RuntimeError: Input type (torch.cuda.FloatTensor) and weight type (torch.FloatTensor) should be the same

thank you for your response. :pray:

Hello pytorch forum, I’d like to ask for the same error message
Here is my code:

from pathlib import Path
import hydra
import numpy as np
import torch
import torchaudio
from omegaconf import DictConfig
from soundfile import write
from torch.utils.data import DataLoader
from tqdm import tqdm

import os
import sys
sys.path.append(os.getcwd())

from clarity.dataset.cec1_dataset_copy import CEC1Dataset
from clarity.enhancer.dnn.mc_conv_tasnet import ConvTasNet
from clarity.enhancer.dsp.filter import AudiometricFIR

@hydra.main(config_path=“.”, config_name=“config”)
def run(cfg: DictConfig) → None:
exp_folder = Path(cfg.path.exp_folder)
output_folder = Path(cfg.path.output_folder)

test_set = CEC1Dataset(**cfg.test_dataset)
test_loader = DataLoader(dataset=test_set, **cfg.test_loader)
down_sample = up_sample = None
if cfg.downsample_factor != 1:
    down_sample = torchaudio.transforms.Resample(
        orig_freq=cfg.sample_rate,
        new_freq=cfg.sample_rate // cfg.downsample_factor,
        resampling_method="sinc_interp_hann",
    )
    up_sample = torchaudio.transforms.Resample(
        orig_freq=cfg.sample_rate // cfg.downsample_factor,
        new_freq=cfg.sample_rate,
        resampling_method="sinc_interp_hann",
    )

device = "cuda" if torch.cuda.is_available() else None

with torch.no_grad():
    for batch in tqdm(test_loader, desc="testing"):
        noisy, scene = batch
        out = []
        for ear in ["left", "right"]:
            torch.cuda.empty_cache()
            # load denoising module
            den_model = ConvTasNet(**cfg.mc_conv_tasnet)
            den_model_path = exp_folder / f"{ear}_den/best_model.pth"

            den_model.load_state_dict(
                torch.load(den_model_path, map_location=device)
            )
            _den_model = torch.nn.parallel.DataParallel(den_model.to(torch.device('cuda')))
            _den_model.eval()

            noisy = noisy.to(device)
            proc = noisy
            if down_sample is not None:
                proc = down_sample(noisy)
            #enhanced = amp_model(den_model(proc)).squeeze(1)
            enhanced = den_model(proc).squeeze(1)
            if up_sample is not None:
                enhanced = up_sample(enhanced)
            enhanced = torch.clamp(enhanced, -1, 1)
            out.append(enhanced.detach().cpu().numpy()[0])

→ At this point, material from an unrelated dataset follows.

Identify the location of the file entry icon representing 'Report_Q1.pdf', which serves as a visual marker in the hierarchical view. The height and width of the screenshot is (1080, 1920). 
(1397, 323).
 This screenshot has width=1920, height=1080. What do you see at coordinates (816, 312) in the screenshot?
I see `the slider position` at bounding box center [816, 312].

        out = np.stack(out, axis=0).transpose()
        write(
            #output_folder / f"{scene[0]}_{cfg.listener.id}_HA-output.wav"
            output_folder / f"{scene}_HA-output.wav",
            out,
            cfg.sample_rate,
        )

if name == “main”:
run()

I am very begineer in pytorch, please help me
This is my full error message:

Traceback (most recent call last):
File “coba_test.py”, line 78, in run
proc = down_sample(noisy)
File “C:\Users\nirma\anaconda3\envs\clarity\lib\site-packages\torch\nn\modules\module.py”, line 1511, in _wrapped_call_impl
return self._call_impl(*args, **kwargs)
File “C:\Users\nirma\anaconda3\envs\clarity\lib\site-packages\torch\nn\modules\module.py”, line 1520, in _call_impl
return forward_call(*args, **kwargs)
File “C:\Users\nirma\anaconda3\envs\clarity\lib\site-packages\torchaudio\transforms_transforms.py”, line 979, in forward
return _apply_sinc_resample_kernel(waveform, self.orig_freq, self.new_freq, self.gcd, self.kernel, self.width)
File “C:\Users\nirma\anaconda3\envs\clarity\lib\site-packages\torchaudio\functional\functional.py”, line 1466, in _apply_sinc_resample_kernel
resampled = torch.nn.functional.conv1d(waveform[:, None], kernel, stride=orig_freq)
RuntimeError: Input type (torch.cuda.FloatTensor) and weight type (torch.FloatTensor) should be the same

Based on the error message you might need to move down_sample to the GPU as well.

But, isn’t down_sample just a function not a data or model?

down_sample seems to be an nn.Module based on the stacktrace and I would assume it’s storing internal parameters or buffers, which were not moved to the GPU.

Thank you, your advice were so helping.